Welche Informationen müssen bei einem Hochwasserereignis auf der Website des Bundesamts für Umwelt zu finden sein? Wie können wir die Messdaten der Schweizer Gewässer verfügbar machen? Oder welche Fragen zur aktuellen Trockenheit wird die Journalistin im Radio-Interview stellen?

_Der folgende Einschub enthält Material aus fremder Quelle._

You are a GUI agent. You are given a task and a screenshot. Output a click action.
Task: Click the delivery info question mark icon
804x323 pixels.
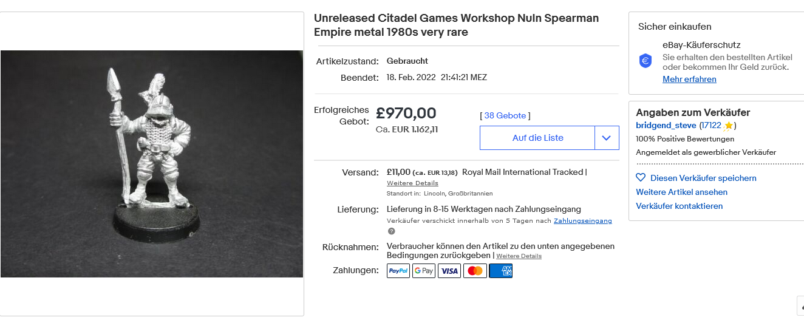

Als Kommunikationsverantwortliche der Abteilung Hydrologie stehe ich den Medien und der Bevölkerung für Auskünfte zur Verfügung. Die Fragen reichen von der Erläuterung einer Hochwasserwarnung über die Einschätzung der Wassertemperaturen der Schweizer Flüsse bis hin zu den Veränderungen des Wasserhaushalts wegen des Klimawandels. Das grosse Themenspektrum widerspiegelt sich auch auf den Internetseiten des BAFU zum Thema Wasser und auf dem Datenportal mit hydrologischen Messdaten und Hochwasserwarnungen, die ich bewirtschafte. Dabei kommt mir auch das Fachwissen aus dem Geografiestudium zugute.

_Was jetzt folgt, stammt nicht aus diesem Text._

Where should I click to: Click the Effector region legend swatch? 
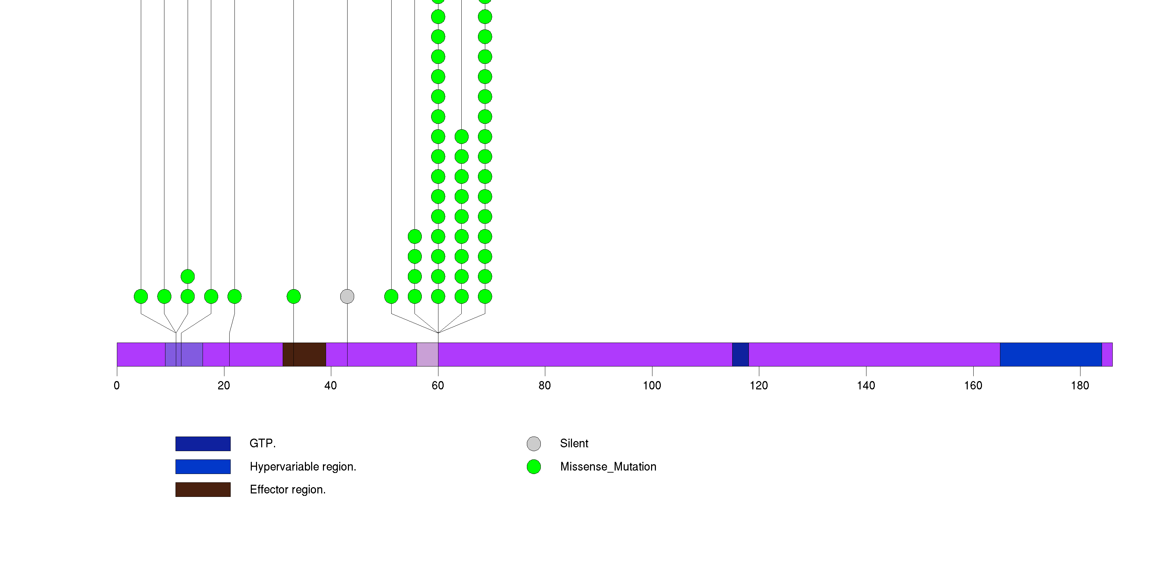[x=203, y=490]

Ich erarbeite Kommunikationskonzepte, schreibe Texte, bearbeite Bilder oder koordiniere Übersetzungen. Zu meinen Aufgaben gehören auch eine Teamleitung und die Ausbildung von Mediamatik-Lernenden. Manche Projekte erstrecken sich über längere Zeiträume und sind gut planbar. Wenn aber während eines Hochwassers Warnungen publiziert werden müssen und eine Medienanfrage nach der anderen reinkommt, kann der Arbeitstag sehr hektisch und lang werden. Dazu müssen wir an den Wochenenden auch Pikett-Dienste leisten.

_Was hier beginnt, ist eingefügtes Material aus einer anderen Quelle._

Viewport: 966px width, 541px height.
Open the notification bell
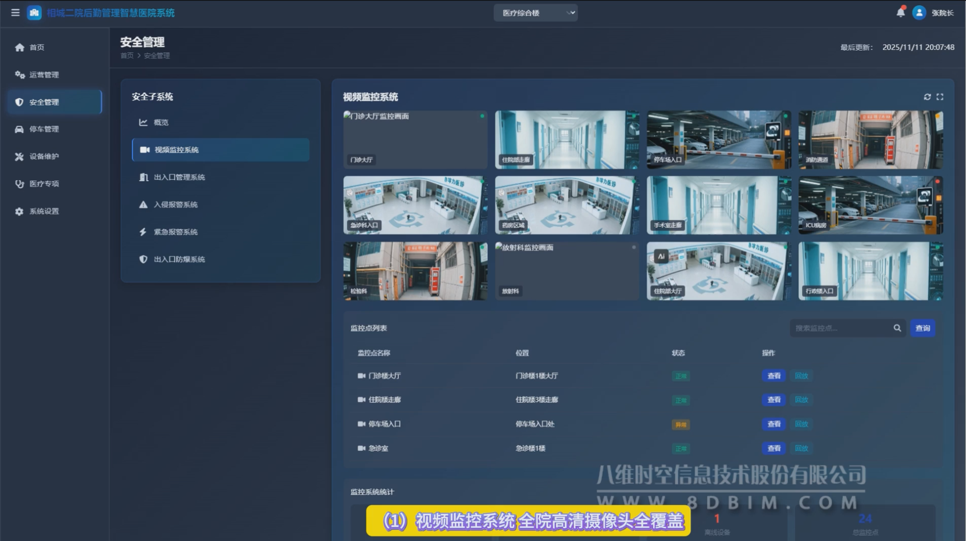900,13
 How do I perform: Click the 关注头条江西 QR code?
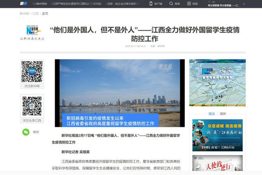[32, 106]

Inzwischen bin ich zweifache Mutter und habe mein Pensum etwas reduziert. Der Spagat zwischen Kleinkindern zu Hause, den Lernenden und den Pendenzen im Büro sowie der trotz Teilzeitarbeit hohen Einsatzbereitschaft, wenn es die Wetterlage oder die Medien verlangen, ist eine grosse Herausforderung. Die Nähe zu meinem ursprünglichen Fachgebiet und das Wissen, dass unsere Informationen und Daten sehr gefragt sind, motivieren mich aber täglich aufs Neue.

Berufseinstieg

Schon während des Studiums begann ich mich für die Öffentlichkeitsarbeit zu interessieren: Ich war Redaktorin der Zeitschrift des Fachvereins Geografie und schrieb Artikel für eine Lokalzeitung. Dann bekam ich die Gelegenheit, eine Hospitanz in der Redaktion der Sendung „Menschen, Technik, Wissenschaft“ des Schweizer Fernsehens zu absolvieren. Dort hat es mir den „Ärmel inegnoh“. Anderen Menschen die Wissenschaft näherbringen – das war es, was ich wollte. Der Einstieg ins Berufsleben war dann aber nicht ganz leicht. Und so absolvierte ich nach dem Studium zuerst mehrere Praktika. Im Nachhinein habe ich davon viel profitiert, verschiedene Medien und Arbeitswelten kennen gelernt und auch ein gutes Netzwerk aufgebaut, das mir letztlich wieder zu einer nächsten Anstellung verholfen hat.

Tipps

Schon während des Studiums die Fühler ausstrecken, durch Praktika oder Arbeitsbesuche mögliche Arbeitsgebiete beschnuppern und sich bei Bekannten, bei erfahrenen Berufsleuten Tipps und Ideen abholen.